John Kemp, a former commodities analyst and now columnist at Reuters, believes the defeat of the US administration’s attempt to fast-track the introduction of a carbon cap-and-trade scheme means it won’t be enacted until at least 2012 or 2013. This would be uncomfortable for the government, which has factored in $79bn in revenue from cap-and-trade in 2012.
As Kemp explains, the administration attempted to get cap and trade through congress faster by attaching it to the budget, for which there are special provisions. That fact that 26 Democratic senators chose to vote with the Republicans to exempt the climate change legislation from these exemptions exposes a big rift in the party along state lines.
The extent of the Democratic Party’s divisions was on display in last week’s vote line up:
* Voting for the amendment (and therefore against using reconciliation) were 26 Democrats from Midwestern and industrial states (10) plus Democrats from conservative states and those in the heartland (16).
* Voting against the amendment (in favor of using reconciliation) were 31 Democrats from the west and east coasts (23), plus senators from grain states that would benefit from any move away from fossil fuels (2), the party’s floor leaders (2), and only a handful of others representing the interior (4).

DATA EXTRACT:

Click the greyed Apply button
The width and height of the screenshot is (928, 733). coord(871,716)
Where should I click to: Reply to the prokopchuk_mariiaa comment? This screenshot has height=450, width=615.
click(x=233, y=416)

TASK SET:
1. Put this sentence from the cap-and-trade passage into Spanish: "This would be uncomfortable for the government, which has factored in $79bn in revenue from cap-and-trade in 2012."
2. Copy the cap-and-trade passage word for word, from "The extent of" up to and including "the heartland (16).".
The lines after the cap-and-trade passage are separate material, not part of it.

SOLUTIONS BY TASK:
1. Esto sería incómodo para el gobierno, que ha contado con 79.000 millones de dólares en ingresos procedentes del sistema de límites y comercio de emisiones en 2012.

2.
The extent of the Democratic Party’s divisions was on display in last week’s vote line up:
* Voting for the amendment (and therefore against using reconciliation) were 26 Democrats from Midwestern and industrial states (10) plus Democrats from conservative states and those in the heartland (16).